### RECORDS TO PROCESS:

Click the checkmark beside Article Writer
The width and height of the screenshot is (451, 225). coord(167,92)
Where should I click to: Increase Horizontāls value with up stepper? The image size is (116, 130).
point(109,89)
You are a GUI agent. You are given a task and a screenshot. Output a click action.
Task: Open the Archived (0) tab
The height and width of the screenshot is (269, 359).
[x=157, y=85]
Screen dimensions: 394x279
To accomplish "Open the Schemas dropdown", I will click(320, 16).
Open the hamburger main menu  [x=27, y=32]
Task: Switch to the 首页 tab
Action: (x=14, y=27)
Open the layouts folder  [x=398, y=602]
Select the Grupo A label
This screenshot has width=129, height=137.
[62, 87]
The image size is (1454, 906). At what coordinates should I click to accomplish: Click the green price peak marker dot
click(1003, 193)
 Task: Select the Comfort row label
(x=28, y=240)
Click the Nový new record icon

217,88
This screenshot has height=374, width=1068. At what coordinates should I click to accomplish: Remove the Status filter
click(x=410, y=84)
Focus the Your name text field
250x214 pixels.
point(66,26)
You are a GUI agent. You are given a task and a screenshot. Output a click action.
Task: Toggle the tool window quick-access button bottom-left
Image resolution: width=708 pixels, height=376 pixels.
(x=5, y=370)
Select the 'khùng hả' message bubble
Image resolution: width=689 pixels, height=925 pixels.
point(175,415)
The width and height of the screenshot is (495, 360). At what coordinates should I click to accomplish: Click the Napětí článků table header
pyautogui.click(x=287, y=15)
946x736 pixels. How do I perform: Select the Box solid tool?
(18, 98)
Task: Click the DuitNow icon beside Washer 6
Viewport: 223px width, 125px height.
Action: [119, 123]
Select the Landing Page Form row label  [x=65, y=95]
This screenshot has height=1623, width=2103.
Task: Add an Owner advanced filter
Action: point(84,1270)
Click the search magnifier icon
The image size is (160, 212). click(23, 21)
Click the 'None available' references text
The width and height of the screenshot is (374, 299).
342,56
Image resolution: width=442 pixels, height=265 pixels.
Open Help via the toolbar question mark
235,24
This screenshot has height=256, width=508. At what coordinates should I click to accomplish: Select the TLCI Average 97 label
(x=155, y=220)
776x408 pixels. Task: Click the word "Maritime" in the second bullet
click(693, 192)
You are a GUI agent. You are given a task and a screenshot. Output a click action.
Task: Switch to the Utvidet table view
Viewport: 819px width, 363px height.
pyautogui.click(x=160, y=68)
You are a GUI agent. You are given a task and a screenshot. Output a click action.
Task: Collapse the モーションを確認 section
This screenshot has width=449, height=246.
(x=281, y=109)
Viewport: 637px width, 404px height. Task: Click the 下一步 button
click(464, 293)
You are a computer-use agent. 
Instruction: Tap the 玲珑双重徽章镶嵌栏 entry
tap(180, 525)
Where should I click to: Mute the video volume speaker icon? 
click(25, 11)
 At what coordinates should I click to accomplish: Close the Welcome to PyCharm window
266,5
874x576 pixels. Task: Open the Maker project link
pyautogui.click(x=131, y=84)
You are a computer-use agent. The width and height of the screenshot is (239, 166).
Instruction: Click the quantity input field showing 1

### WHAT IS EXPECTED:
Transcribe the material above in its entirety, precisely as written.

### SOLUTION TO THE PROBLEM:
Click the checkmark beside Article Writer
The width and height of the screenshot is (451, 225). coord(167,92)
Where should I click to: Increase Horizontāls value with up stepper? The image size is (116, 130).
point(109,89)
You are a GUI agent. You are given a task and a screenshot. Output a click action.
Task: Open the Archived (0) tab
The height and width of the screenshot is (269, 359).
[x=157, y=85]
Screen dimensions: 394x279
To accomplish "Open the Schemas dropdown", I will click(320, 16).
Open the hamburger main menu  [x=27, y=32]
Task: Switch to the 首页 tab
Action: (x=14, y=27)
Open the layouts folder  [x=398, y=602]
Select the Grupo A label
This screenshot has width=129, height=137.
[62, 87]
The image size is (1454, 906). At what coordinates should I click to accomplish: Click the green price peak marker dot
click(1003, 193)
 Task: Select the Comfort row label
(x=28, y=240)
Click the Nový new record icon

217,88
This screenshot has height=374, width=1068. At what coordinates should I click to accomplish: Remove the Status filter
click(x=410, y=84)
Focus the Your name text field
250x214 pixels.
point(66,26)
You are a GUI agent. You are given a task and a screenshot. Output a click action.
Task: Toggle the tool window quick-access button bottom-left
Image resolution: width=708 pixels, height=376 pixels.
(x=5, y=370)
Select the 'khùng hả' message bubble
Image resolution: width=689 pixels, height=925 pixels.
point(175,415)
The width and height of the screenshot is (495, 360). At what coordinates should I click to accomplish: Click the Napětí článků table header
pyautogui.click(x=287, y=15)
946x736 pixels. How do I perform: Select the Box solid tool?
(18, 98)
Task: Click the DuitNow icon beside Washer 6
Viewport: 223px width, 125px height.
Action: [119, 123]
Select the Landing Page Form row label  [x=65, y=95]
This screenshot has height=1623, width=2103.
Task: Add an Owner advanced filter
Action: point(84,1270)
Click the search magnifier icon
The image size is (160, 212). click(23, 21)
Click the 'None available' references text
The width and height of the screenshot is (374, 299).
342,56
Image resolution: width=442 pixels, height=265 pixels.
Open Help via the toolbar question mark
235,24
This screenshot has height=256, width=508. At what coordinates should I click to accomplish: Select the TLCI Average 97 label
(x=155, y=220)
776x408 pixels. Task: Click the word "Maritime" in the second bullet
click(693, 192)
You are a GUI agent. You are given a task and a screenshot. Output a click action.
Task: Switch to the Utvidet table view
Viewport: 819px width, 363px height.
pyautogui.click(x=160, y=68)
You are a GUI agent. You are given a task and a screenshot. Output a click action.
Task: Collapse the モーションを確認 section
This screenshot has width=449, height=246.
(x=281, y=109)
Viewport: 637px width, 404px height. Task: Click the 下一步 button
click(464, 293)
You are a computer-use agent. 
Instruction: Tap the 玲珑双重徽章镶嵌栏 entry
tap(180, 525)
Where should I click to: Mute the video volume speaker icon? 
click(25, 11)
 At what coordinates should I click to accomplish: Close the Welcome to PyCharm window
266,5
874x576 pixels. Task: Open the Maker project link
pyautogui.click(x=131, y=84)
You are a computer-use agent. The width and height of the screenshot is (239, 166).
Instruction: Click the quantity input field showing 1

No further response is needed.